There are manifold reasons for this, but chief among them is that Nuttall, despite his newfound love of tweed, is no Nigel Farage. Not only does he lack his name recognition and box office appeal, but the sad truth is that the Tory voters Ukip need to attract are much less likely to vote for a party led by a Scouser whose platform consists of reassuring working-class voters their NHS and benefits are safe.
 
It is Farage and his allies – most notably the party’s main donor Arron Banks – who hold the most power over Nuttall’s future. Banks, who Nuttall publicly disowned as a non-member after he said he was “sick to death” of people “milking” the Hillsborough disaster, said on the eve of the Stoke poll that Ukip had to “remain radical” if it wanted to keep receiving his money. Farage himself has said the party’s campaign ought to have been “clearer” on immigration. 

Senior party figures are already briefing against Nuttall and his team in the Telegraph, whose proprietors are chummy with the beer-swilling Farage-Banks axis.

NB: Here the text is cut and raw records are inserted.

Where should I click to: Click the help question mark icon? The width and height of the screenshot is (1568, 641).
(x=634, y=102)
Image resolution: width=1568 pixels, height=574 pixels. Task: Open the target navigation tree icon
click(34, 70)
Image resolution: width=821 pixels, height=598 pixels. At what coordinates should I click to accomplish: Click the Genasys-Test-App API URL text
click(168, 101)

They deride him for his efforts to turn Ukip into “NiceKip” or “Nukip” in order to appeal to more women voters, and for the heavy-handedness of his pitch to Labour voters (“There were times when I wondered whether I’ve got a purple rosette or a red one on”, one told the paper). 

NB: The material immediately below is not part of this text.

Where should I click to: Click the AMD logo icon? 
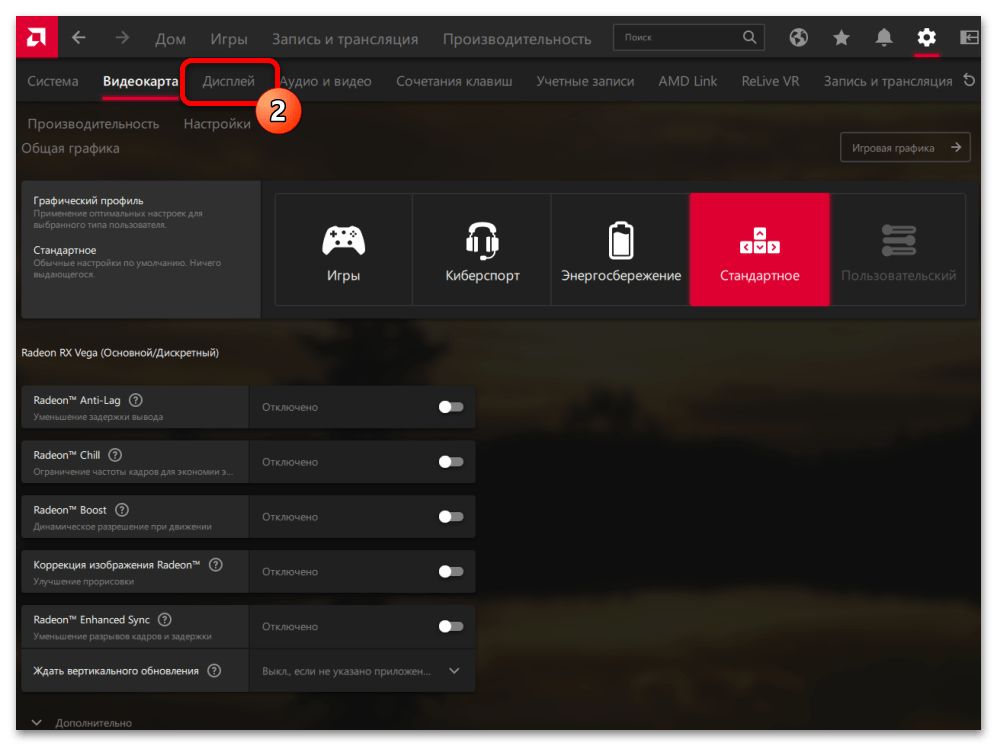37,38
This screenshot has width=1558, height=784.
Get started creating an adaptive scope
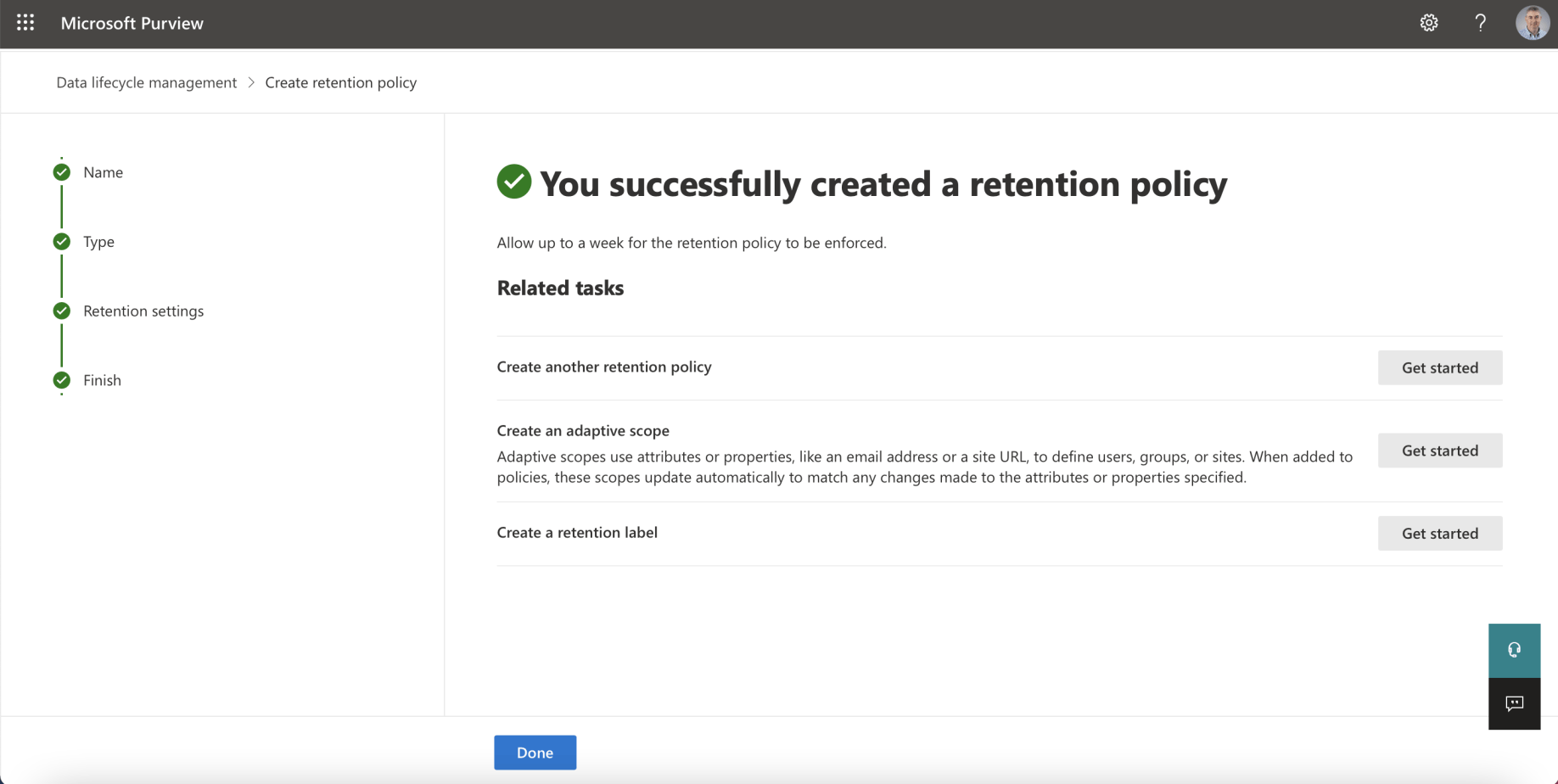1439,451
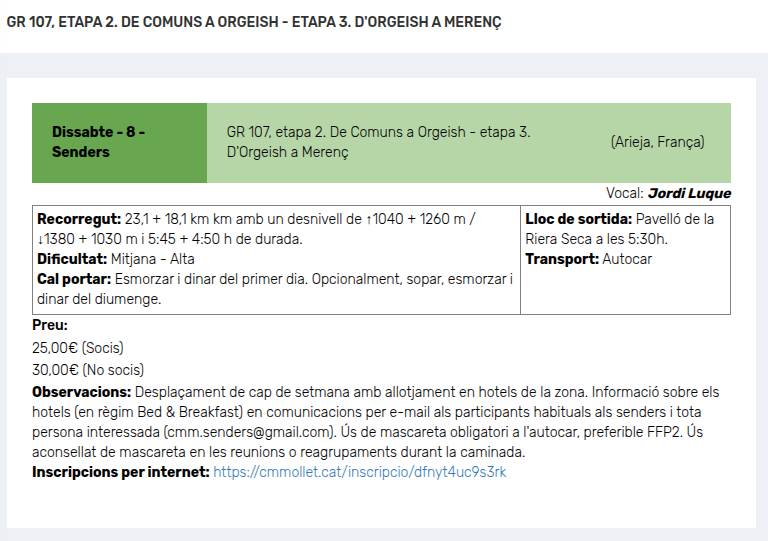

It is Nuttall’s policy advisers - the anti-Farage awkward squad of Suzanne Evans, MEP Patrick O’Flynn (who famously branded Farage "snarling, thin-skinned and aggressive") and former leadership candidate Lisa Duffy – come in for the harshest criticism. Herein lies the leader's almost impossible task. Despite having pitched to members as a unity candidate, the two sides’ visions for Ukip are irreconcilable – one urges him to emulate Trump (who Nuttall says he would not have voted for), and the other urges a more moderate tack. 

Endorsing his leader on Question Time last night, Ukip’s sole MP Douglas Carswell blamed the legacy of the party’s Tea Party-inspired 2015 general election campaign, which saw Farage complain about foreigners with HIV using the NHS in ITV’s leaders debate, for the party’s poor performance in Stoke. Others, such as MEP Bill Etheridge, say precisely the opposite – that Nuttall must be more like Farage. 

Neither side has yet called for Nuttall’s head. He insists he is “not going anywhere”. With his febrile party no stranger to abortive coup and counter-coup, he is unlikely to be the one who has the final say.